Le récit commence en jour pluvieux du mois d’août, comme on en voit rarement, mais qui toujours laissent leur trace dans l’Histoire. Ce fut donc sous une pluie torrentielle que notre jeune homme arriva aux portes du village, avec pour tout bagage ses quelques morceaux de tissu rapiécés et délavés qui tenaient à peine sur son maigre corps.

Il se posa près de la fontaine qui marquait l'entrée du patelin, puis marcha vers une maisonnette qui semblait plus grande que ses voisines, et se présenta. C’était la modeste demeure de Monsieur le Maire, éleveur, agriculteur et homme politique à ses heures perdues, qu’il ne parvenait guère à trouver, trop partagé déjà entre ses poules et son blé. Celui-ci ne lui en offrit pas moins le gîte et le couvert, invitant humblement son hôte à l’aspect étrangement ulysséen de lui dire ce qui l’amenait en un lieu si reculé de l’Alsace.

Après avoir fini son repas jusqu’à la dernère trace de choucroute et jusqu’au dernier morceau de saucisson, l'étrange visiteur posa ses yeux sur l’horloge qui trônait, mal fixée, sur la cheminée.

— Monsieur, j’ai fait un long et difficile chemin pour arriver ici... Car c’est vous que je suis venu voir.

Il n’en fallut pas moins, je vous le dis, pour faire tomber le Maire de sa chaise. Intrigué — que dis-je, intrigué, abasourdi ! —, il ouvrit de grands yeux, comme pour lire sur les traits de son interlocuteur quelque message dissimulé qu’il n’aurait pas remarqué au premier abord. Force fut d’admettre pour notre brave Maire que son attentive observation ne lui révéla rien. Il se décida donc à parler :

— Vous... vous vous trompez certainement de personne. Savez-vous où vous êtes en ce moment ?

Ecartant à peine les lèvres comme si le son s’échappait de lui par magie, il répondit :

— Je le sais bien, je suis dans le petit village d'Alsacréations.

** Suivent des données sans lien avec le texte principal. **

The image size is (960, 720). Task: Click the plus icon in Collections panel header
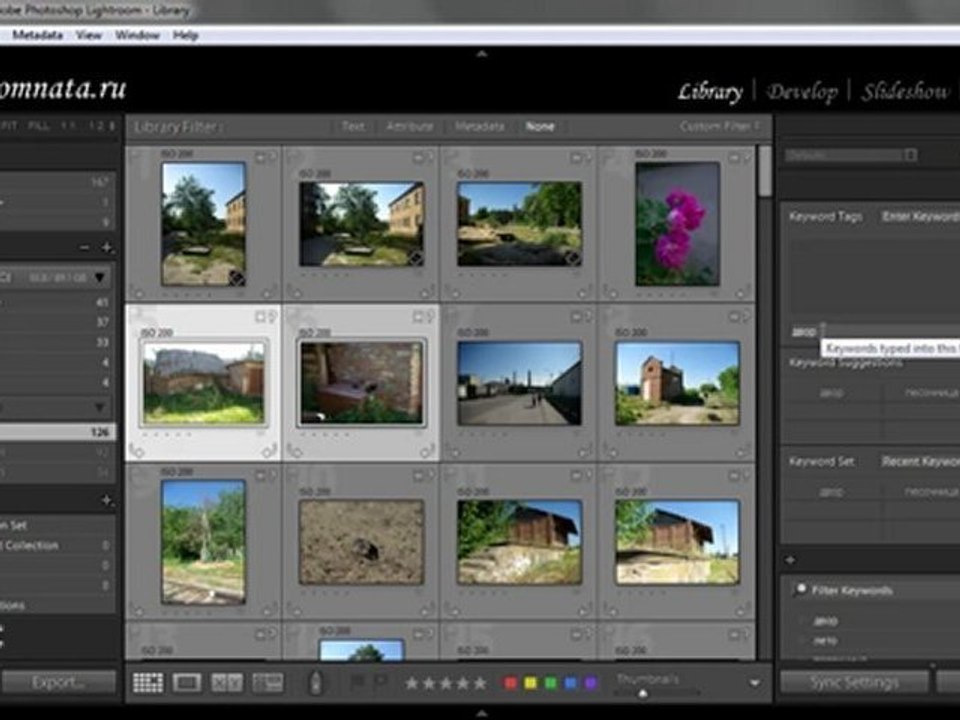tap(107, 499)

L’inquiétude du Maire allait croissant, lui qui avait reçu en tout et pour tout dix-sept visites depuis qu’il s’était installé dans ce village, dont seize visites de nature animale, et une de nature divine selon ses dires. Il articula exagérément quelques mots qui, braves gens, mis les uns à la suite des autres, ressemblaient vaguement à ceci :

— Oui... e-xa-ctement Alsa-créations ici que vous vou-lez ?

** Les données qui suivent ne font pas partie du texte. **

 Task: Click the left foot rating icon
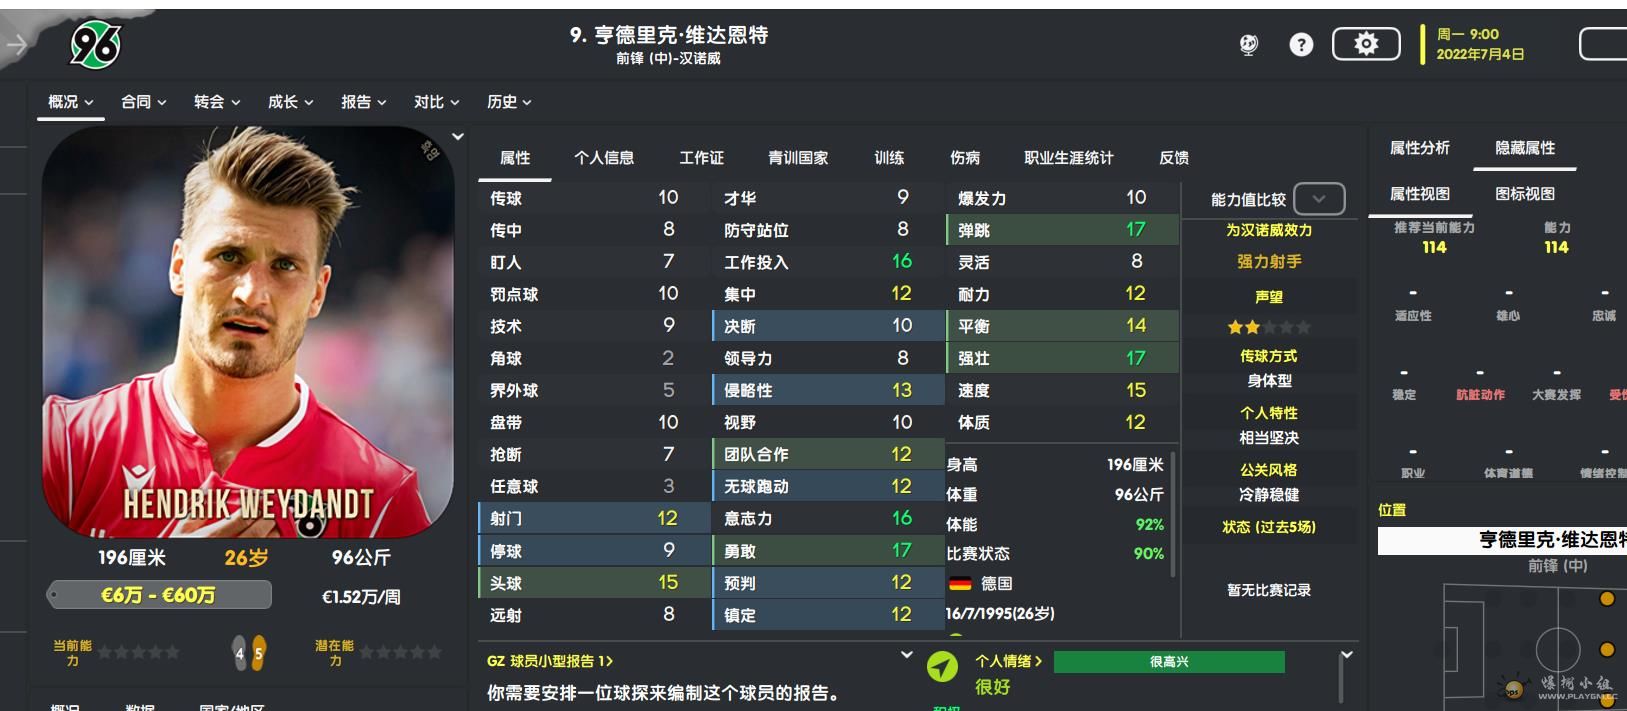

Le regard de l’étranger s’alluma, comme un bûcher ardent, et il prononça ces terribles paroles :

— Je suis venu t’annoncer, à toi, oui, à toi, et à tous les autres aussi, que tout ce que tu crois, tout ce que tu vois, est mauvais. Mon ami, dans dix jours et dix heures, ton poulailler, ton champ, ta maison, tout — tout ! — sera aplati. Un monde nouveau, un monde terrible naîtra... De l’autre côté de la Manche, j’ai entendu son nom... Ils l’appellent le... le... le flat world.